Thanks for the detailed response, MCB. I was sort of hoping you had a stunt planned. Nothing wrong with learning for the sake of learning, though.


----------



## EvanPitts (Mar 9, 2007)

MazterCBlazter said:


> I want to know the range of life's adaptability, especially for humans. If out of necessity can we build cities to live in the depths of the oceans under pressure for example.


Sure, some people have even posited that at some point, we could actually build floating cities for Jupiter - designed to float around in the zone of atmosphere where the pressure is the same as ours, and the temperatures at that level are also within our zone. Of course, I have no idea what we would do there, though some belief it may be profitable to harvest the isotope Helium 3, which is fairly rare on Earth.

Living in the ocean on Earth is a possibility as well, especially if we were to harvest minerals from the ocean floor, like Manganese nodules and such. The limiting factors are the costs, satisfactory materials that can handle stresses, and the amount of risk one is prepared to put people at. Considering that people live in LA, right on top of a fault line - I think the risk is the smallest factor, while costs versus profits is the overwhelming factor.



> When I was a fisherman, when some fish were hauled up from the depths, they blew up. Others came up in perfect condition.


That's the gases coming out of the tissues, unable to escape. Many creatures from the deep bottom simply fall apart or go limp.



> A planet somewhere in the future with a thin atmosphere (Mars), can we live in it?

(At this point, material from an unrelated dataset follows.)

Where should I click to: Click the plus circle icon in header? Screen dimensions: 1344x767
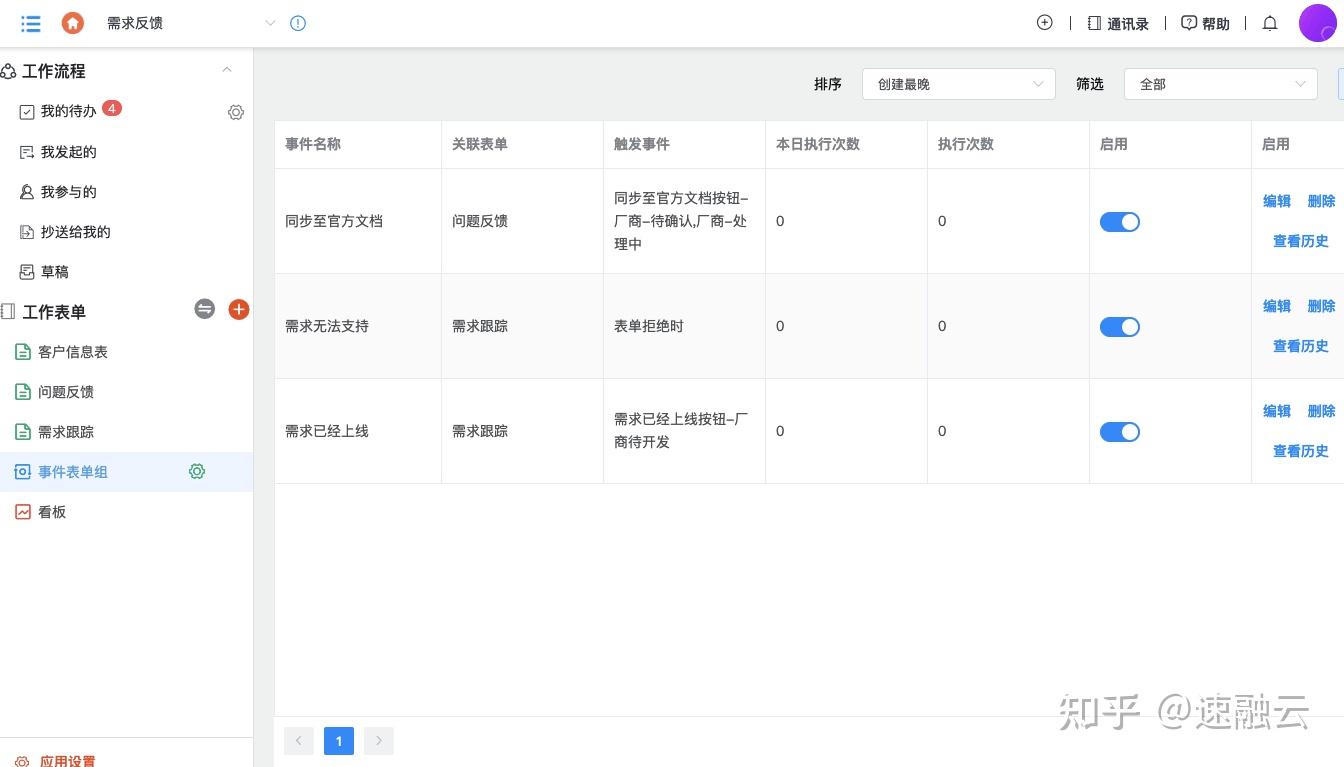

If Mars had oxygen, and enough air pressure, we could live there. We need oxygen, it is part of our metabolic process. Of course, there are forms of life that do not need oxygen, and are even poisoned by oxygen - so those kinds of life could exist on Mars, if they can adapt to scrounging energy out of some kind of Carbon Dioxide trade. The main limit with Mars is the thin, low pressure atmosphere that leads to liquids quickly boiling into gas - and with the exception of some devolved lifeforms on Earth, we know of no form of life that can exist in the solid form. Mars also lacks a magnetosphere, so it is hit by the full brunt of solar radiation, like UV - stuff that is blocked by our magnetosphere as well as the ozone layers and Van Allen belts...

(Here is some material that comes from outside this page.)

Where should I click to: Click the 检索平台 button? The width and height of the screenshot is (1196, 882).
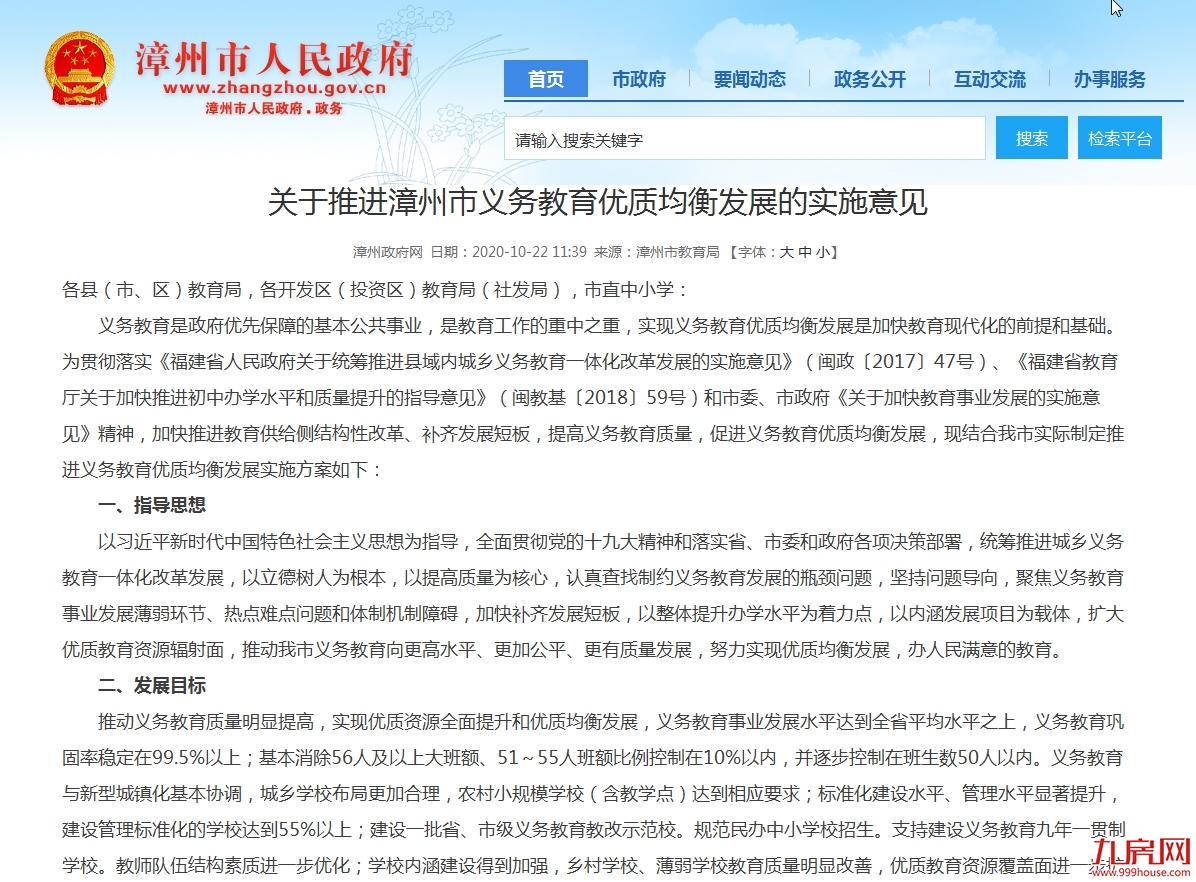pyautogui.click(x=1119, y=138)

Of course, there is the possibility of a Silicon based lifeforms - it's not just Star Trek hockum - but Silicon is in the same family in the periodic table as Carbon, and hence, shares many chemical properties, so given the right circumstances and method of energy supply.



> If Venus could be cooled down, can we adapt to its pressures?

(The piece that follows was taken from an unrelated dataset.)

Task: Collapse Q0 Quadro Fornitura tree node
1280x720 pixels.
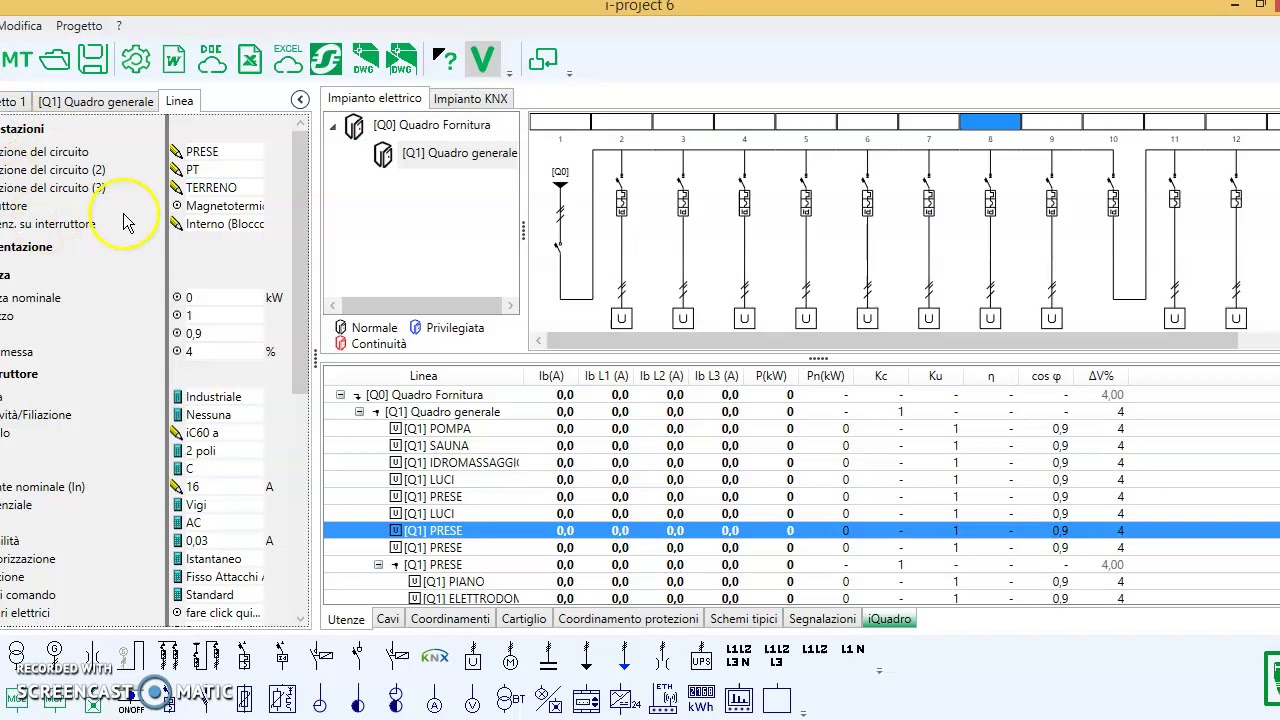Action: click(333, 126)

Venus has a pressure that is 90 times that of Earth - which would be beyond even the most exotic pressures of 1000 psi that humans could endure. The problem with Venus would be the "rain", which is sulphuric acid. Cooling down the atmosphere would mean that the "rain" would actually reach the ground - instead of the current state of it boiling back up 25 miles above the ground. It would be one hellish place, with lakes and rivers of acid dissolving everything in it's path...



> How about other living things like plants and animals?


Those things we simply do not know. The life we find on Earth, or at least know of right now, would not survive for long in these other enviroments. Of course, the big unknown is whether life can exist under the ices of some of the moons, like Europa, or can take advantage of the hydrocarbons present on Titan. But then, we do not know if life exists in our own Lake Vostok, in Antarctica - which would have similar conditions to that of Europa. We do know of bacteria that exist in a hydrocarbon systems, and there are even some theories that oil on Earth is not actually from fossils, but is being produced by a variety of rock eating bacteria. Exobiology will be the most exciting discovery ever - proof that we are not alone in the universe; but a Holy Grail that we are not even close to yet.